Punctuated Sand Transport within the Lowermost Mississippi River

NITTROUER, Jeffrey A. and MOHRIG, David, Department of Geological Sciences, University of Texas, 1 University Station C1100, Austin, TX 78712-0254, nittrouer@mail.utexas.edu

Quantitative estimates of sand transport within tidally-influenced reaches of large, continental scale river systems have been difficult to acquire, owing to the rigorous physical and dynamic conditions that exist in such settings. Recent advances in observational techniques, however, have provided high resolution data necessary to constrain bed-material flux and to evaluate temporal trends of sand delivery to continental margins.

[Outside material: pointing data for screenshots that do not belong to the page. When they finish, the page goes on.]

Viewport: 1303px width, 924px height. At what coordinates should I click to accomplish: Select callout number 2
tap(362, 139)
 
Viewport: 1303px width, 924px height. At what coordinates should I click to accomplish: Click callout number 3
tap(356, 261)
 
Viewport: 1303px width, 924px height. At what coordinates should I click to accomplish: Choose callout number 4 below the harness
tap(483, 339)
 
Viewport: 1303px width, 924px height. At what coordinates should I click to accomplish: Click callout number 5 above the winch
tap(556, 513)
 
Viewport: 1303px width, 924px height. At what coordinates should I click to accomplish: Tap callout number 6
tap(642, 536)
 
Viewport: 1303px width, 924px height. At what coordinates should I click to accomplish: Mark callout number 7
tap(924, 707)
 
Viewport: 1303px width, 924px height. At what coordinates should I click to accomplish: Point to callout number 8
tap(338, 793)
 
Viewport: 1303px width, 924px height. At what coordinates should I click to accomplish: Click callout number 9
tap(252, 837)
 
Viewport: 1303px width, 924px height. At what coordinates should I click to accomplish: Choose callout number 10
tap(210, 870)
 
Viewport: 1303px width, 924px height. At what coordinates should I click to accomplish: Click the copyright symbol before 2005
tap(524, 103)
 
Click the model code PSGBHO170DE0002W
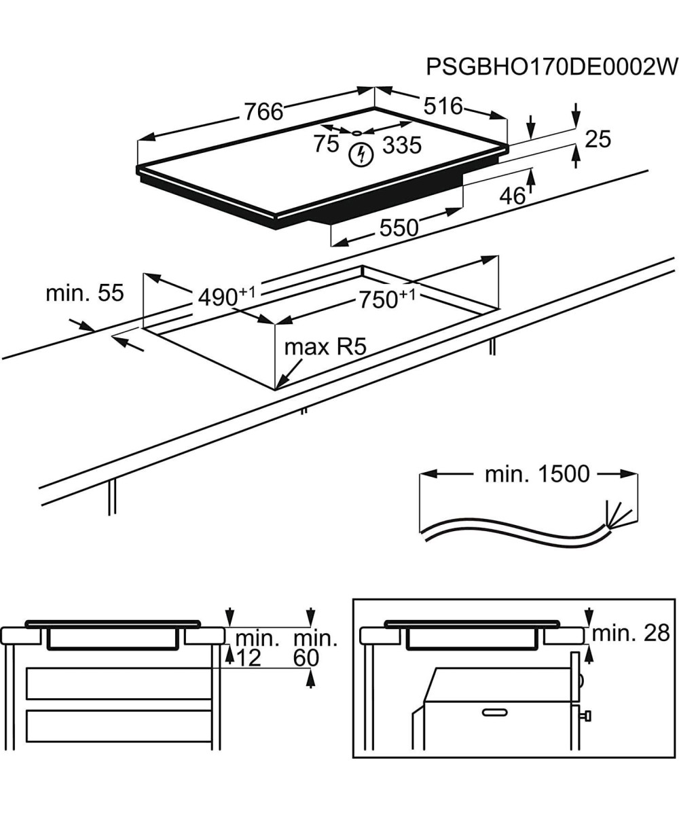pyautogui.click(x=552, y=67)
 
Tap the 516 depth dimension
pyautogui.click(x=443, y=105)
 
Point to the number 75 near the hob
pyautogui.click(x=326, y=143)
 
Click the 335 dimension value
pyautogui.click(x=402, y=145)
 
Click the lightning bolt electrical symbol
pyautogui.click(x=361, y=155)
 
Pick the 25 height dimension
pyautogui.click(x=598, y=139)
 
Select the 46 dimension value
pyautogui.click(x=513, y=196)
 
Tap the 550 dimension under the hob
pyautogui.click(x=399, y=228)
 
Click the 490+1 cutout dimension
pyautogui.click(x=226, y=296)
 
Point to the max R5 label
pyautogui.click(x=325, y=347)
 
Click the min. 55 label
pyautogui.click(x=85, y=293)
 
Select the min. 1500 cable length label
pyautogui.click(x=537, y=474)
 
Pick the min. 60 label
pyautogui.click(x=315, y=648)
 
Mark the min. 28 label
pyautogui.click(x=631, y=634)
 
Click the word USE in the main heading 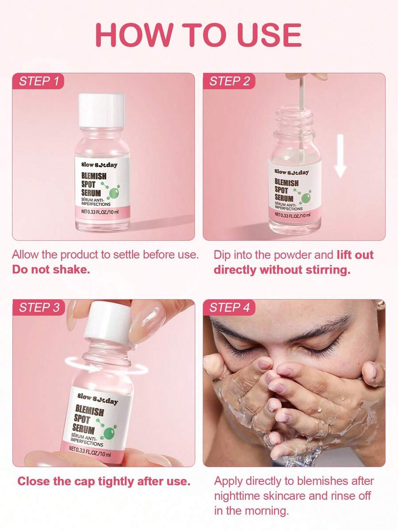click(x=269, y=35)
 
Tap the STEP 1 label click(x=38, y=81)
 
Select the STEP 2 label click(x=229, y=81)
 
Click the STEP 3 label click(x=39, y=307)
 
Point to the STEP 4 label click(x=229, y=307)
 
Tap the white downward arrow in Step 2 click(x=341, y=155)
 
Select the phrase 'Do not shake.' click(x=51, y=270)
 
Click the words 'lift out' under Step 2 click(x=355, y=255)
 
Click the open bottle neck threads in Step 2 click(x=294, y=117)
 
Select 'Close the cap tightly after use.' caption click(x=104, y=481)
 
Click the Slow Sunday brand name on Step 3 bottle click(x=98, y=398)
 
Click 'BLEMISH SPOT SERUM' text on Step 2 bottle click(x=287, y=190)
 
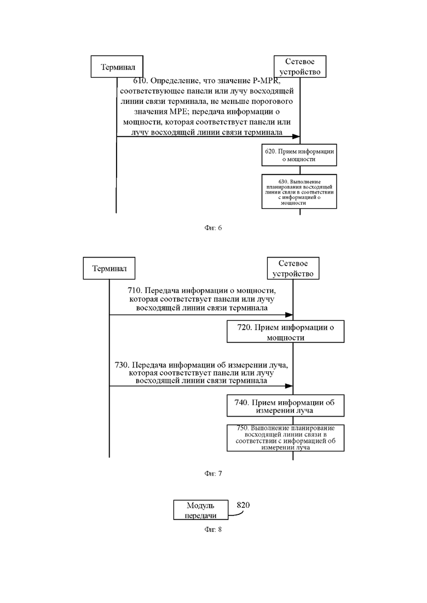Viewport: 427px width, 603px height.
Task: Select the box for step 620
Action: pyautogui.click(x=299, y=155)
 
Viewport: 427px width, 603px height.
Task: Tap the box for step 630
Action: pyautogui.click(x=299, y=191)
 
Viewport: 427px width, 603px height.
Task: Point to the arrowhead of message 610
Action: pyautogui.click(x=296, y=137)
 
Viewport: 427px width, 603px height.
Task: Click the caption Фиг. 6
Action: pyautogui.click(x=213, y=227)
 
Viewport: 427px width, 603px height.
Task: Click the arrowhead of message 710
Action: pyautogui.click(x=289, y=314)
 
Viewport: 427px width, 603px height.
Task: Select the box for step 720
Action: pyautogui.click(x=285, y=331)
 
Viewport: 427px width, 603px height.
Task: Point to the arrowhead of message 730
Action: pyautogui.click(x=289, y=386)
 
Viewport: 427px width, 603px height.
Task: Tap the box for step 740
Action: pyautogui.click(x=285, y=405)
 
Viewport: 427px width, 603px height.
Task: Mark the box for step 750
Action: pyautogui.click(x=285, y=438)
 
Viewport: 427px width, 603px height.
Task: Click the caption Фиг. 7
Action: pyautogui.click(x=213, y=473)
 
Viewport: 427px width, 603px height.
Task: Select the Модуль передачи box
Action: pyautogui.click(x=200, y=510)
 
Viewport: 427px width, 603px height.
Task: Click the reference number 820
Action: pyautogui.click(x=243, y=505)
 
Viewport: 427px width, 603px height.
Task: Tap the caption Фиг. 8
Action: pyautogui.click(x=213, y=530)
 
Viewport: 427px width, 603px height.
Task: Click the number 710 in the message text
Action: pyautogui.click(x=135, y=290)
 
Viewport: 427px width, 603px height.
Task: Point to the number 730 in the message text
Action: pyautogui.click(x=122, y=365)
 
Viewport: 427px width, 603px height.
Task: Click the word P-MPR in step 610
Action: pyautogui.click(x=267, y=81)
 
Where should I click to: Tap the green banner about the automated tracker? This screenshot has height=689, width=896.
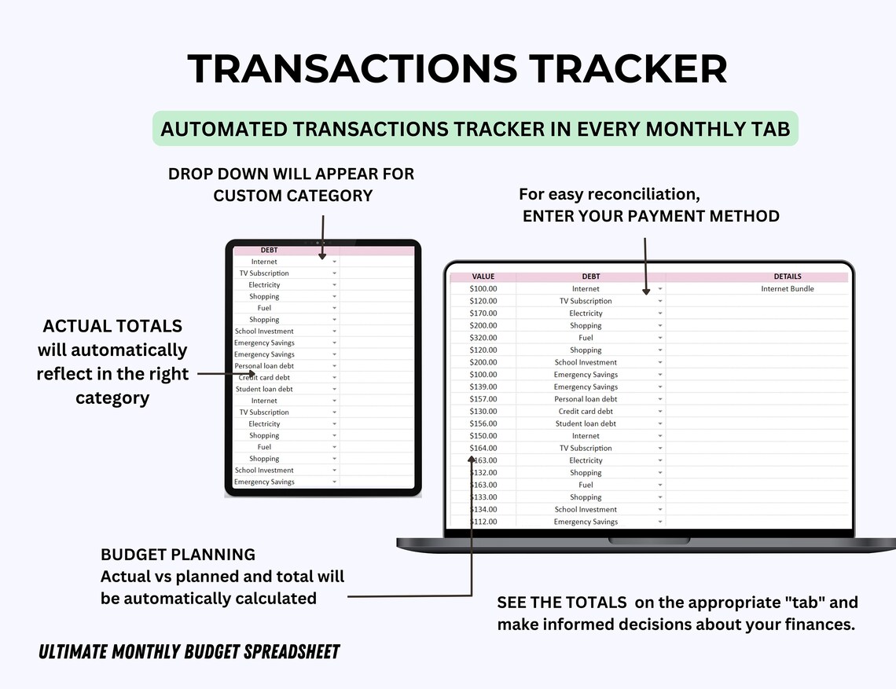[x=475, y=129]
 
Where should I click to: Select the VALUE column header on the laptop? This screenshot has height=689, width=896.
[x=483, y=277]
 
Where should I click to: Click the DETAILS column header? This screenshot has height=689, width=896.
[x=787, y=277]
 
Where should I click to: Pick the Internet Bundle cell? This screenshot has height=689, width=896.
[x=787, y=289]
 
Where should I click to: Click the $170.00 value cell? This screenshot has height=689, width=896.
[x=483, y=313]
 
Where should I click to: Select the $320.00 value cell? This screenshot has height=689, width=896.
[x=483, y=338]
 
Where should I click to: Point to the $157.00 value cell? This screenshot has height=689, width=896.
[x=483, y=399]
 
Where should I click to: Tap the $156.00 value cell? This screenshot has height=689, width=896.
[x=483, y=423]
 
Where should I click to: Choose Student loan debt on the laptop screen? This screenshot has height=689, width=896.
[x=586, y=423]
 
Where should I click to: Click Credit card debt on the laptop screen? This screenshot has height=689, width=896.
[x=586, y=412]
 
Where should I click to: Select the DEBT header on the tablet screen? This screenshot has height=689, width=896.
[x=269, y=251]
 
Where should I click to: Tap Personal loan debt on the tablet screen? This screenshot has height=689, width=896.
[x=264, y=366]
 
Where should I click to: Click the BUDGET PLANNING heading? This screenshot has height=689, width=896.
[x=178, y=555]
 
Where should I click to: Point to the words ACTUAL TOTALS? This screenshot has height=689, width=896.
[x=112, y=326]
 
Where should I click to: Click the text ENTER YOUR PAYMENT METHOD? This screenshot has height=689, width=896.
[x=651, y=216]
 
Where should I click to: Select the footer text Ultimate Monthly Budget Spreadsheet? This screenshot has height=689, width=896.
[x=189, y=651]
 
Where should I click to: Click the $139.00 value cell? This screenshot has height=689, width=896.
[x=483, y=387]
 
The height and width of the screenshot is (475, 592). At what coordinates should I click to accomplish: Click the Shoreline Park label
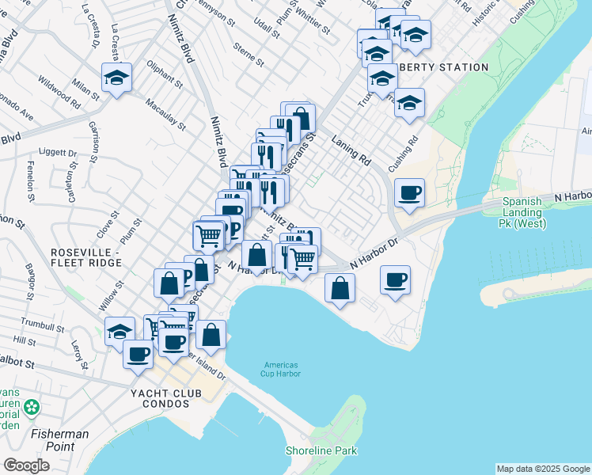(321, 450)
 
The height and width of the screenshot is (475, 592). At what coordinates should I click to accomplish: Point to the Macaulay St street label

Studies conducted in the lowermost Mississippi River document dune geometries and translation over a range of water discharge conditions using a multibeam bathymetry profiler. Our results indicate that active dunes fields in the lowermost river cover roughly two-thirds of the channel bed and are constrained to straight-reach segments between bends. During low and moderate water discharges, dune geometries are not depth limited and range from 0.5-2 m and 20-40 m for height and wavelength, respectively. Bedform flux, determined by measuring dune translation ranges from 1-5 x 10-5 m2 s-1. Low and moderate flow conditions persist in the lower river for >95% of an average discharge year. Data collected during high discharge events demonstrate a substantial change for bedform scale. Dune size ranges 5-10 m and 150-200 m in height and wavelength, and bedform flux is 5-8 x 10-4 m2 s-1. These transporting conditions generally occur every 1-4 years, for an average duration of ~5% of a discharge year. This order-of-magnitude increase in bedform sand flux for the lowermost Mississippi River suggests storage and release of sands within channel reaches, and demonstrates the importance of flood events for delivering coarse sediment to the Mississippi River delta.